Still, all told, it makes me wish I'd spent more time with reflective water enabled. I'm going to miss my little slice of the virtual briny deep. More to come as things develop.
Well, the new land arrived last night. Vexingly, the nice, gentle downward slope has changed into a rather obtrusive hillock blocking my view even further. Which may be a blessing in disguise. As Will speculated last night, it is quite likely that a good portion of the new sims will be designated first land. So maybe I'll be saved the epilepsy inducing texture flicker of newbie builds as far as the eye (or the clip plane) can see. I know, we all have to get that out of our system before we develop the pride, experience, and competence necessary to pay attention to overlapping prims, but nobody should be forced to watch those traits develop.
Unfortunately, my haste to terraform my plot to fit the new neighbors had unanticipated consequences. Apparently, the terraforming done on the edge of my sim (and I assume the adjacent sims as well) required exceeding the 4 meter limits. When I tried to smooth out the 2m wide strip next to the border, it suddenly dropped a few meters (presumably to the maximum terraformable height for mere players on this sim). So, now I have an unrepairable meter-wide, multi-meter deep triangular ditch running the width of my east border. I guess all I can do is wait until the new sims are opened (their borders are still closed, as of yesterday evening) and see what falls out.
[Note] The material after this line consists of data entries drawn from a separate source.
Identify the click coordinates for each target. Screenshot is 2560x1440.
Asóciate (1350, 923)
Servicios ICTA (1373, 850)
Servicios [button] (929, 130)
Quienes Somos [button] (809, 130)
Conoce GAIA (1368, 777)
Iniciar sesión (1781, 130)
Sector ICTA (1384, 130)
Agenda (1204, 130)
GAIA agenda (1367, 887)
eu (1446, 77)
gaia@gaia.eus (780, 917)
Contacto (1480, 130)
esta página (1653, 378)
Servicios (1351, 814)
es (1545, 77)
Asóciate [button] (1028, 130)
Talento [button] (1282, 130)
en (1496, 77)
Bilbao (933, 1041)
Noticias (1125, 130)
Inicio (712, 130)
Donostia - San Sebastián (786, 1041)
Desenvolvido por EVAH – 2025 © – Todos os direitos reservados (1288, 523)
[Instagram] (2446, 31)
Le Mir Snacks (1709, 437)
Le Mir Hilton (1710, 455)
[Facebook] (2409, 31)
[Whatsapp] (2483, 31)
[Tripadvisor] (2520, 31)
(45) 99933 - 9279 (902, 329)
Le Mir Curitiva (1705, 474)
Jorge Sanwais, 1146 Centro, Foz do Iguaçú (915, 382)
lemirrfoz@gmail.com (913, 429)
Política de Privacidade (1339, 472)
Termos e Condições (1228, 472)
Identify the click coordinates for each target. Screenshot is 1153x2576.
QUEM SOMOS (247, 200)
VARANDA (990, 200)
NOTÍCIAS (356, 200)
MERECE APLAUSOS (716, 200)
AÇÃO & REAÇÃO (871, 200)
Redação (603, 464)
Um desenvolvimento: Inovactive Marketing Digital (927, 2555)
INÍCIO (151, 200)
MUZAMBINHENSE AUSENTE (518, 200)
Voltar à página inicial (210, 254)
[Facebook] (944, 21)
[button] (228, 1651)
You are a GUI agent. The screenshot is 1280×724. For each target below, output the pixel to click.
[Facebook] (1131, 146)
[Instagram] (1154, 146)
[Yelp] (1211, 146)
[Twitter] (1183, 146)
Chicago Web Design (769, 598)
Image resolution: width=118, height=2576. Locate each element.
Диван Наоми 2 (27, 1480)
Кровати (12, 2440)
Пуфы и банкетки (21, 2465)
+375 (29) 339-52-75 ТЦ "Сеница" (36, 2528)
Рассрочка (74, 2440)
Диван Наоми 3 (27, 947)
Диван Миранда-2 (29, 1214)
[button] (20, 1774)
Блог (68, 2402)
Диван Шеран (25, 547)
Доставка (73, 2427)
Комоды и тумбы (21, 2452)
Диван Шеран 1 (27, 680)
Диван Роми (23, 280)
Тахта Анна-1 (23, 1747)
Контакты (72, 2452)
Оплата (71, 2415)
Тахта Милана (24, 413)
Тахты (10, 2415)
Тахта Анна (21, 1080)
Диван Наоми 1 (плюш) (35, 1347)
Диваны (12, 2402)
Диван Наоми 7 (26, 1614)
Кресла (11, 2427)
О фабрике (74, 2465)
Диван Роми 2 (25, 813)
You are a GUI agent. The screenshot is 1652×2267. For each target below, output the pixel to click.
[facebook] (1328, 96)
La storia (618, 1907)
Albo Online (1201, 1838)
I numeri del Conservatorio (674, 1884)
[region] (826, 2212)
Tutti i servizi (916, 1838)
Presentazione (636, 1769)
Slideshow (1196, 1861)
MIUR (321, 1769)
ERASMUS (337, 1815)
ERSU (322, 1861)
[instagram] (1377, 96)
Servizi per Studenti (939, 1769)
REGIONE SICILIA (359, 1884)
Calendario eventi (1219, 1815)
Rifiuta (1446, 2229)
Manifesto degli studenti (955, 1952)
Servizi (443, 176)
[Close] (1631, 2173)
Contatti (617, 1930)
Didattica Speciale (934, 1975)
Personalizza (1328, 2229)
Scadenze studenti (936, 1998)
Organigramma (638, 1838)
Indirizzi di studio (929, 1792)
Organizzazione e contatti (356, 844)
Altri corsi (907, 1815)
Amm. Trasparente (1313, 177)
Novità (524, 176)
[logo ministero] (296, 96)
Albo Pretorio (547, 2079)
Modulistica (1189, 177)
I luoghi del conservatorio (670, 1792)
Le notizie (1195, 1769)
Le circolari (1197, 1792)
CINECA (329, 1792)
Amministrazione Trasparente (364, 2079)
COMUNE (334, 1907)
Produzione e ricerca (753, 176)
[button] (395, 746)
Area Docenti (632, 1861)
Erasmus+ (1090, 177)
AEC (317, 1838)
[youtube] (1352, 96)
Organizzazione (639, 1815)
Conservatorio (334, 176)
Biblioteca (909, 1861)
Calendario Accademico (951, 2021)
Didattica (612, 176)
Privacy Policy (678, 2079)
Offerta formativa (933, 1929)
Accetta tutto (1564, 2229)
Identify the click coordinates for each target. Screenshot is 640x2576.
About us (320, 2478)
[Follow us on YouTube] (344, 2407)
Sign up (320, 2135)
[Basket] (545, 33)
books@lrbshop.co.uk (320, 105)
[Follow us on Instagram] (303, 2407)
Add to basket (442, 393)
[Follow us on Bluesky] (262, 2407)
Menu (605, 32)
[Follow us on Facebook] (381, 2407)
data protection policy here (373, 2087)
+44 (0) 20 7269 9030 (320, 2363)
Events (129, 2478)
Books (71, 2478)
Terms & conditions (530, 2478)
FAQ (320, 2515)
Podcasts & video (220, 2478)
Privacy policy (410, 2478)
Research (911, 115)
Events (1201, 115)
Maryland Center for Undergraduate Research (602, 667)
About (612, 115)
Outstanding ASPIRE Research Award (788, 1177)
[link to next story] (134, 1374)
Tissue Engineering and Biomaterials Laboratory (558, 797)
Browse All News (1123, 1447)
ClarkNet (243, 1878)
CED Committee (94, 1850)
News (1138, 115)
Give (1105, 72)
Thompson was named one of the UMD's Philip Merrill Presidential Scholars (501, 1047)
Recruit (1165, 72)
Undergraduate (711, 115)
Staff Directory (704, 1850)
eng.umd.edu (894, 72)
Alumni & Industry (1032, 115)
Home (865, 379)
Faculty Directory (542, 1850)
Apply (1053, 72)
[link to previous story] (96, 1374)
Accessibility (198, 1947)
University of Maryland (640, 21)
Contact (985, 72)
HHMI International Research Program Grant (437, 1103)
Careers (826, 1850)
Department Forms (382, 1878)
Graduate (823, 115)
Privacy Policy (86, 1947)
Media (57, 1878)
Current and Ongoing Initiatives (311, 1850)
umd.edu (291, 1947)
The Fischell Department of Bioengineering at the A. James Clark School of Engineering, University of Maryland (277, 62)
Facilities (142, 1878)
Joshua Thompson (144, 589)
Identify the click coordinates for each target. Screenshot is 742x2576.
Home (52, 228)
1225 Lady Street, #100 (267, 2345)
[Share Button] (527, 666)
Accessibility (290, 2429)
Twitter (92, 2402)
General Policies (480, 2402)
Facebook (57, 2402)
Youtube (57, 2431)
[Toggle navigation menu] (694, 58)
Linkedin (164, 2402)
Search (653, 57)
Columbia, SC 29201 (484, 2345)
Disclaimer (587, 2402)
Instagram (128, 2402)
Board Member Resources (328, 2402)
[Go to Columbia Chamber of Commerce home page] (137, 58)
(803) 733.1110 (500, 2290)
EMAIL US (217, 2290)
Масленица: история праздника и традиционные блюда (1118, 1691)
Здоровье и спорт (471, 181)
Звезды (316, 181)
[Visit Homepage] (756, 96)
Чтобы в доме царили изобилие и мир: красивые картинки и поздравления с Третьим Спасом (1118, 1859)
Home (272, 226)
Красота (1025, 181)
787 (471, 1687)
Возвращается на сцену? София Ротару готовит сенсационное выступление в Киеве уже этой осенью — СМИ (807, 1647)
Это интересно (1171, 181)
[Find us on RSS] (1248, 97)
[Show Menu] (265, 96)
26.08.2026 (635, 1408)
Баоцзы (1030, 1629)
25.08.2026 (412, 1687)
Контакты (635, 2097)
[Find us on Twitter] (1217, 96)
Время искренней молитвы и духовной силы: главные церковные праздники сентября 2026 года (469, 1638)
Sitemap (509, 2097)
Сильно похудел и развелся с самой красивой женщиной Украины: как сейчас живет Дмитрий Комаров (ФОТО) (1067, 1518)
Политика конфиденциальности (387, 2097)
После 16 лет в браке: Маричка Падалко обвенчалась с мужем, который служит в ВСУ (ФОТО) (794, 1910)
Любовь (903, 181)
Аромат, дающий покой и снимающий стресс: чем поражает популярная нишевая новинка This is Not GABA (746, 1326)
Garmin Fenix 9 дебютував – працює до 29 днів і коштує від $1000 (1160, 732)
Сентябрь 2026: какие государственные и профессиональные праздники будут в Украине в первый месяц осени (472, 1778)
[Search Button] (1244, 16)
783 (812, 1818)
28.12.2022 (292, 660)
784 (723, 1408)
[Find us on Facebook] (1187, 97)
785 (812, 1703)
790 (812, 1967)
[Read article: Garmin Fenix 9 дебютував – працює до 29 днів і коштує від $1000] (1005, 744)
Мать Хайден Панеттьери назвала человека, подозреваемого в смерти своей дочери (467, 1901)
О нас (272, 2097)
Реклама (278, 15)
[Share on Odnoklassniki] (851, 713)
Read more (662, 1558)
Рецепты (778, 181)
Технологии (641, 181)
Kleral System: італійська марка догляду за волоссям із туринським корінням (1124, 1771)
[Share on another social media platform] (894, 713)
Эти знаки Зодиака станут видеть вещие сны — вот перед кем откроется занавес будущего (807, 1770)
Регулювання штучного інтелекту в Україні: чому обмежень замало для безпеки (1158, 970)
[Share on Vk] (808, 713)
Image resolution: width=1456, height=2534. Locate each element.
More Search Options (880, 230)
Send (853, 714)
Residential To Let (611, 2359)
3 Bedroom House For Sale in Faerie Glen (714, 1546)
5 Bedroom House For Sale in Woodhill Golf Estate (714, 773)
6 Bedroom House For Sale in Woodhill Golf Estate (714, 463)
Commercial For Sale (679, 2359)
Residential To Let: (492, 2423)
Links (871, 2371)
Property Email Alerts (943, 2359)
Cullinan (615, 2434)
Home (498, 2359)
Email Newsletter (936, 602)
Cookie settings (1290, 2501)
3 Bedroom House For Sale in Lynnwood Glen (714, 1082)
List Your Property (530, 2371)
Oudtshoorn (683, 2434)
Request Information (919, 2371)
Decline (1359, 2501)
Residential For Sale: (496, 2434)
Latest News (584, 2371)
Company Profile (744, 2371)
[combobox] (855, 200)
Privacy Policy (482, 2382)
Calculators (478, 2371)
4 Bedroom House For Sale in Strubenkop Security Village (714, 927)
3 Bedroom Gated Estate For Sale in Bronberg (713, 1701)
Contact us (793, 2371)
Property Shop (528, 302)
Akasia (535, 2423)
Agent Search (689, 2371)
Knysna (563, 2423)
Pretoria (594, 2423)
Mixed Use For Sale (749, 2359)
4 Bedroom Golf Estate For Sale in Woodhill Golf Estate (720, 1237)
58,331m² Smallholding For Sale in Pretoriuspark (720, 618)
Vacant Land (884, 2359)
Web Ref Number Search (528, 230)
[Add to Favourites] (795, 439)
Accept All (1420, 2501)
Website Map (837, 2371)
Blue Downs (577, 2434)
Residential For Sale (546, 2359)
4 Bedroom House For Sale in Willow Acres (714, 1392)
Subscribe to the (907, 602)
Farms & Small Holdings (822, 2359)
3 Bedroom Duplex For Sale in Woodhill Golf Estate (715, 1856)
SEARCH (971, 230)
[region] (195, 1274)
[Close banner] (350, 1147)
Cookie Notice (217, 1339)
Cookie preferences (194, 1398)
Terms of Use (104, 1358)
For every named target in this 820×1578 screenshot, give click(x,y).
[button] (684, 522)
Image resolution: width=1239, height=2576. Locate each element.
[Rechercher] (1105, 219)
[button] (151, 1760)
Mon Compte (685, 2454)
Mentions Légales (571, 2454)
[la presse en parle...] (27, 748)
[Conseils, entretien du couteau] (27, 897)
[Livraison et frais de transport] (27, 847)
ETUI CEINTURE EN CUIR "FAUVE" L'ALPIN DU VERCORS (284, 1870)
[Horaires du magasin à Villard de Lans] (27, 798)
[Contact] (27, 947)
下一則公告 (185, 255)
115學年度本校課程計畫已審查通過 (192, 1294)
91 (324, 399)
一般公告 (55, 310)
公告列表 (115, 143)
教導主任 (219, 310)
My guess is that the median land height at the borders will eventually be changed to be more consistent with the neighboring sim. Failing that, I should at least be able to file a land repair request on the forums.
Woot! I don't know if someone saw this blog post, or if it was just noticed during the course of normal work, but the giant triangular ditch is gone! Big thanks to the Linden staffer who took time out of his or her day to correct my screw ups for me. I promise I'll leave it alone until the new sim goes live.
And the new sims are gone again. What the heck? I guess they were hung up in auction. We'll see.